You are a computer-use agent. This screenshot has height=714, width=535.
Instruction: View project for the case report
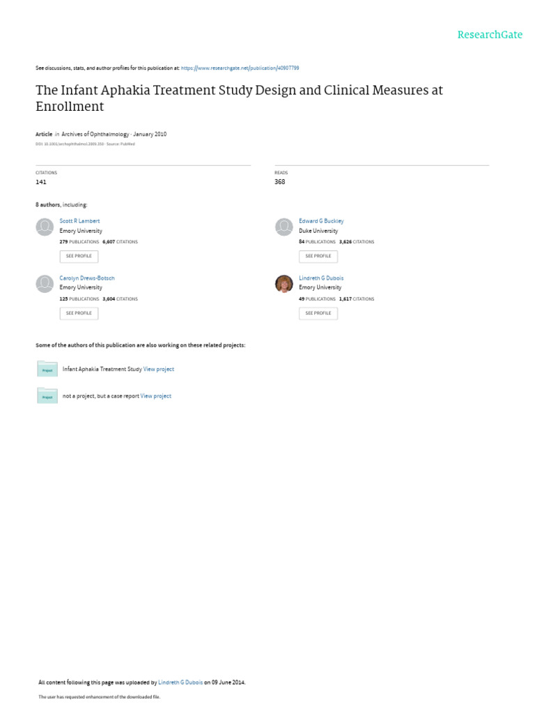coord(156,396)
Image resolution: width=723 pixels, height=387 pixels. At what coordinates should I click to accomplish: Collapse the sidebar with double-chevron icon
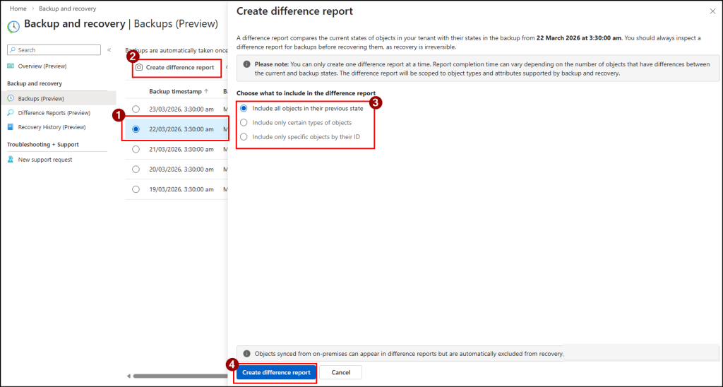coord(109,50)
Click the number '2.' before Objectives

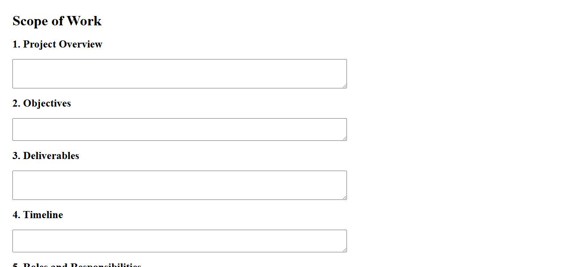pos(16,104)
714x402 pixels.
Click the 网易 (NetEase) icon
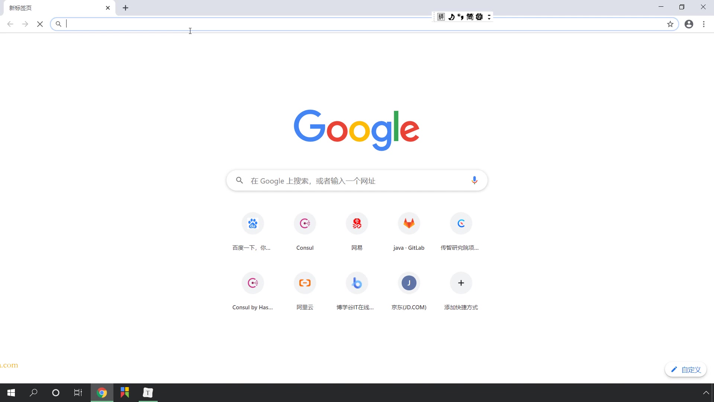[x=357, y=223]
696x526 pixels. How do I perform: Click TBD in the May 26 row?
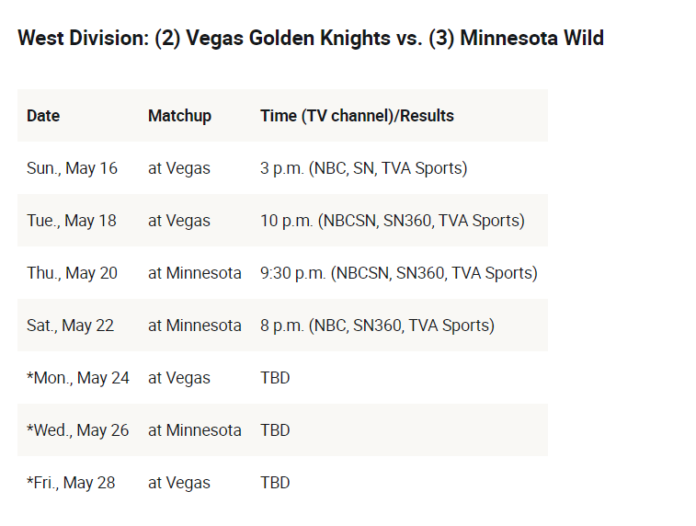point(275,430)
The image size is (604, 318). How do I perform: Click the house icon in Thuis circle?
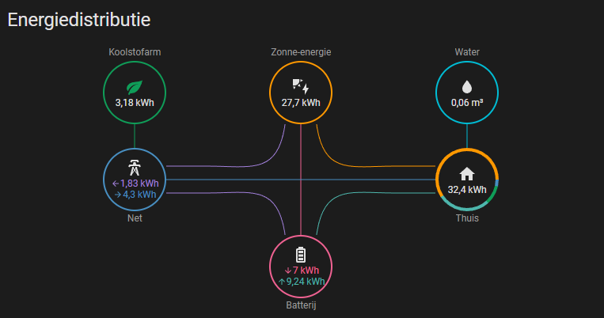click(467, 174)
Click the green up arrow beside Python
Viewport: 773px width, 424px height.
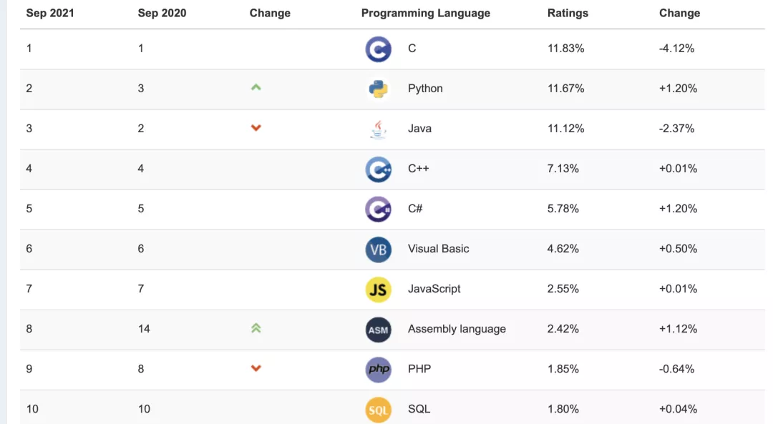pos(256,88)
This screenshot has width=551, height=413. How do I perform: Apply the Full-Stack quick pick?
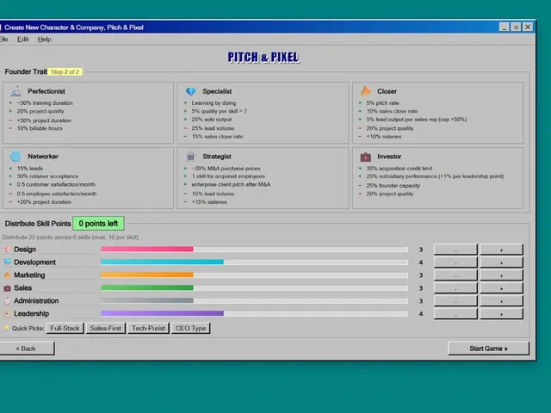(65, 328)
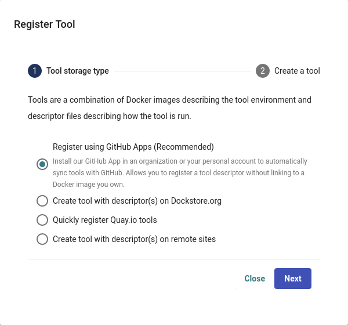Click the 'Register Tool' dialog title

(45, 24)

....

#### [EXERCISE INSTRUCTIONS]
Pictures are to be left out. Otherwise, copy the material above exactly.

#### [YOUR RESPONSE]
You are a computer-use agent. This screenshot has height=714, width=535.
Instruction: View project for the case report
coord(156,396)
Image resolution: width=723 pixels, height=387 pixels. At what coordinates should I click to accomplish: Collapse the sidebar with double-chevron icon
coord(109,50)
Click the number '2.' before Objectives

pos(16,104)
714x402 pixels.
Click the 网易 (NetEase) icon
[x=357, y=223]
696x526 pixels. How do I perform: Click TBD in the May 26 row?
point(275,430)
The image size is (604, 318). How do I perform: Click the house icon in Thuis circle?
click(467, 174)
Click the green up arrow beside Python
Viewport: 773px width, 424px height.
pos(256,88)
This screenshot has width=551, height=413. How do I perform: Apply the Full-Stack quick pick?
(65, 328)
Click the 'Register Tool' dialog title

(45, 24)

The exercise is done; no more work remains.